Yield Pick-Up for EM Bonds is Still Attractive. Attractive valuation for U.S. bonds and equity manage to pull capital back to domestic assets in 2013. However, Chart 3 and 4 show the situation today is marked by record-low U.S. yield and extreme valuation in U.S. equity; currently IG and HY bond are trading at only 1.2% and 3.6% spread relative to Treasury, compared to 3.3% and 3.4% for local-currency and USD sovereign EM bonds – in normal circumstances USD sovereign bond should be trading at a significantly lower spread relative to high-yield corporate market due to its higher credit rating (Chart 5).
There Are Little Signs of Complacency. During the taper tantrum, USD-denominated EM bonds suffered the most while LXR-denominated EM bond spread was relatively flat (Chart 6), as the index is dominated by China and the historical incidence of default of local-currency bond is low (Table 1). Moreover, capital flight was mostly focused on fragile countries with twin deficits where spread was as low as 2% – a sign of complacency as investors searches for yield – contrary to current situation where yields are widely dispersed according to respective country’s outlook (Chart 8 and 9).

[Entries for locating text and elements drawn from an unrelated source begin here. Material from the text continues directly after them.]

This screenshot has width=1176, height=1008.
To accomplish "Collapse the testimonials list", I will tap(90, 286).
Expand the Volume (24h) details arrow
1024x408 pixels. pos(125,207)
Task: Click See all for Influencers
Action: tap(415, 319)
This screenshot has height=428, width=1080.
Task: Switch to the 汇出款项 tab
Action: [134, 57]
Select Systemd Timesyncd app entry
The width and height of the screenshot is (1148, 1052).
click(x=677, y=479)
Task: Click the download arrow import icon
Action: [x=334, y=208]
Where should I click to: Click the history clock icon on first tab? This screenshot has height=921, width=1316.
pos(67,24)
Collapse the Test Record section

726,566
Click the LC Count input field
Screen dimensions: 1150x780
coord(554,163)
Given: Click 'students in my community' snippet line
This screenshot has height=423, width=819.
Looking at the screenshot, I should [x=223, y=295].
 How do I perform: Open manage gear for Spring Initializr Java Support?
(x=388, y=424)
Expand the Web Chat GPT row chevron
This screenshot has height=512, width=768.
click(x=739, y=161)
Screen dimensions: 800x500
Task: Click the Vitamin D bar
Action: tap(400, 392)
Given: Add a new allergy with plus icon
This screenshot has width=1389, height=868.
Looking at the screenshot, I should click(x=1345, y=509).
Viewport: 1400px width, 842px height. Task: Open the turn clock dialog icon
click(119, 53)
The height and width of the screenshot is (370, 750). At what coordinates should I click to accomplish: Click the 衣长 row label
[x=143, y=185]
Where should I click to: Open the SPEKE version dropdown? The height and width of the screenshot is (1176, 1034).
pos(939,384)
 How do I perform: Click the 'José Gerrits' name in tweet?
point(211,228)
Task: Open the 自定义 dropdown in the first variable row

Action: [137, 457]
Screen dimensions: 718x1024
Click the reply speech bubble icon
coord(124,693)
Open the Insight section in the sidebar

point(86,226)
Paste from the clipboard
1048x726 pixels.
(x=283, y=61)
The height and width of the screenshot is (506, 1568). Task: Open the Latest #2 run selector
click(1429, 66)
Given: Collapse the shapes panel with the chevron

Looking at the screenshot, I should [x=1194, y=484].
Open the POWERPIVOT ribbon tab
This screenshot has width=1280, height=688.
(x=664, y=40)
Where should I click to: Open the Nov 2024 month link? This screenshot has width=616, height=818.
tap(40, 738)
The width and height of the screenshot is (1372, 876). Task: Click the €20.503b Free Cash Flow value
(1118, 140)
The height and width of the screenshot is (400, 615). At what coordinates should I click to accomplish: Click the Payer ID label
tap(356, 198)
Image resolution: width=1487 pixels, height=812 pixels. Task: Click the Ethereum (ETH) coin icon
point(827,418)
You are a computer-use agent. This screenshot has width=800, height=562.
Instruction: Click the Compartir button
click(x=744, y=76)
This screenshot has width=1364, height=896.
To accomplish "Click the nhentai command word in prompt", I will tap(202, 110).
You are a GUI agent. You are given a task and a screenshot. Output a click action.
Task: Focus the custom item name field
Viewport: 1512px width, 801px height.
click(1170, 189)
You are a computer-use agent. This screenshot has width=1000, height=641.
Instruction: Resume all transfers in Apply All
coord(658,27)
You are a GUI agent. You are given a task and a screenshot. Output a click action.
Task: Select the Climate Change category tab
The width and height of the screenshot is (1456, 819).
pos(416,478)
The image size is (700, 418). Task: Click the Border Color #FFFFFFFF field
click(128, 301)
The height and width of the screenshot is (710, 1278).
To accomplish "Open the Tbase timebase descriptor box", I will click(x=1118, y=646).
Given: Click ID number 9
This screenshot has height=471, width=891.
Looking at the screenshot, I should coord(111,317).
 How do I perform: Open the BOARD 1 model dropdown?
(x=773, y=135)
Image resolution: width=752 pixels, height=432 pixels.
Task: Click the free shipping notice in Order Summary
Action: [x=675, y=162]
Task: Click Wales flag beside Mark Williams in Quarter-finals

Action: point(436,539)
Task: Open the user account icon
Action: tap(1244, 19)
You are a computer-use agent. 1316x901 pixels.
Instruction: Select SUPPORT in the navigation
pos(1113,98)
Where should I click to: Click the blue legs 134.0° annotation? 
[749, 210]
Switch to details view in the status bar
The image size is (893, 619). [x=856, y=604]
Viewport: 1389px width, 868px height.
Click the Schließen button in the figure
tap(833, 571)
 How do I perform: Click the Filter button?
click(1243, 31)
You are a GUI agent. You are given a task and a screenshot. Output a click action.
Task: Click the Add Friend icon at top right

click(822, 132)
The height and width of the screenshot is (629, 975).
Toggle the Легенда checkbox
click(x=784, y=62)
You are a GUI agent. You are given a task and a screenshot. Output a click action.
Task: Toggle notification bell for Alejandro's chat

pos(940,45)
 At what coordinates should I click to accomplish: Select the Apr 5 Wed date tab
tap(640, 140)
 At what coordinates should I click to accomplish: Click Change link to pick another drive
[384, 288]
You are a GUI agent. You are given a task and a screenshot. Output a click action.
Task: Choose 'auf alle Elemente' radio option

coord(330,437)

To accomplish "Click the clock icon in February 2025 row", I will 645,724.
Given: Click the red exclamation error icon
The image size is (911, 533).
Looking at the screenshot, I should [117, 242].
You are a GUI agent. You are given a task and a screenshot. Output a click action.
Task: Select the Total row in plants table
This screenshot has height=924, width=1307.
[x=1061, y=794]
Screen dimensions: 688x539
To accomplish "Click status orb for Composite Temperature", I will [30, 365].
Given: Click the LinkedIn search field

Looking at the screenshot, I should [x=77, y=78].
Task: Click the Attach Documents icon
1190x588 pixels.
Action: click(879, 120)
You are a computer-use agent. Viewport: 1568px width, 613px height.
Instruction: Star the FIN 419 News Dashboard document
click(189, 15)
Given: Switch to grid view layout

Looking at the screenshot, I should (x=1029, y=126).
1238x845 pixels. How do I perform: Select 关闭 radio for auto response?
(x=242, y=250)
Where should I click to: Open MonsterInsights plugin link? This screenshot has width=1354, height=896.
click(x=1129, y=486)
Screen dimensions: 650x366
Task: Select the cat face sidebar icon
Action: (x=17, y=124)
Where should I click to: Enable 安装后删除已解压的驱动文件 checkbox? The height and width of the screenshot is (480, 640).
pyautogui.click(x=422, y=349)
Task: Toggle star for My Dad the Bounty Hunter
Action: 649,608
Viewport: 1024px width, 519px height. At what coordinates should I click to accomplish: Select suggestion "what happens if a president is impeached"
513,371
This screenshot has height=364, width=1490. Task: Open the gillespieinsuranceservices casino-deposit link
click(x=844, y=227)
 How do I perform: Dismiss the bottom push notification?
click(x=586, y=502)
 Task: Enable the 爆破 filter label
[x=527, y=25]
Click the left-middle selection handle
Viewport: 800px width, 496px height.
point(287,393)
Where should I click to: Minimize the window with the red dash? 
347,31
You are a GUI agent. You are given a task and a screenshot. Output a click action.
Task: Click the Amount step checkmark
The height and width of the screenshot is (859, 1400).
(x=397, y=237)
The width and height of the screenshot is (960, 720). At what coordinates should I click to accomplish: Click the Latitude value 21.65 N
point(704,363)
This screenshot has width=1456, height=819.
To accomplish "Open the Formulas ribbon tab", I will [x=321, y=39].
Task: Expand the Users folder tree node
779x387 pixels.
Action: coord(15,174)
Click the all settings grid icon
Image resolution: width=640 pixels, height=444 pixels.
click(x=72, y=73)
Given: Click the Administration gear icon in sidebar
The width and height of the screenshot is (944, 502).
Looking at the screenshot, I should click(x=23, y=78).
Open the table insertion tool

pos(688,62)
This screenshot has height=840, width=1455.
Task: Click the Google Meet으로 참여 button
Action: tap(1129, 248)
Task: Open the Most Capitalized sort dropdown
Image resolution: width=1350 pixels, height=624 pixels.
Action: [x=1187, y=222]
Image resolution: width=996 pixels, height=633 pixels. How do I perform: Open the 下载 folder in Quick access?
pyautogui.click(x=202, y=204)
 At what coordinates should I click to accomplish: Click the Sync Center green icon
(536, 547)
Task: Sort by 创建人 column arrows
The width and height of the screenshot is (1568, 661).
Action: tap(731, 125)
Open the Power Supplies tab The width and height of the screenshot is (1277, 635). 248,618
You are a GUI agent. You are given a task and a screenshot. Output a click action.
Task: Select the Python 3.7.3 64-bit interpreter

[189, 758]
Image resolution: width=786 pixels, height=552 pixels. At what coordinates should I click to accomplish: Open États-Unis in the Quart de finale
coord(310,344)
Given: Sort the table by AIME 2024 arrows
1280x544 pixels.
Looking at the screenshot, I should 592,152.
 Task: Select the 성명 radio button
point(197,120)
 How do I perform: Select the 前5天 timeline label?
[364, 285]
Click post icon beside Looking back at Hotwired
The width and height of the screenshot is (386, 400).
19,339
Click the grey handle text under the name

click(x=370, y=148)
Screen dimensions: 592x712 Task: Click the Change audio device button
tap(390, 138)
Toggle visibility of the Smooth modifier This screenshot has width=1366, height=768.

A scare in the market is an opportunity to further accumulate EM bonds, as the Fed is not likely to hike rates anytime soon and EM bonds is still trading cheap relative to U.S. IG and HY domestic bond market. However, we noted that downside risk remains high for high-profile countries such as Brazil and South Africa, whose fiscal outlooks are bleak and both dollar and local-currency bond spread has already compressed significantly of late. Investors should be cautious on Latam bonds and Asian equities but maintain overweigh on Latam equity and Asian bonds, as a “taper tantrum” is likely to occur alongside strong global growth and commodity demand and a flight to safety should benefit low-yielding EM Asian bonds relative to its Latam counterpart.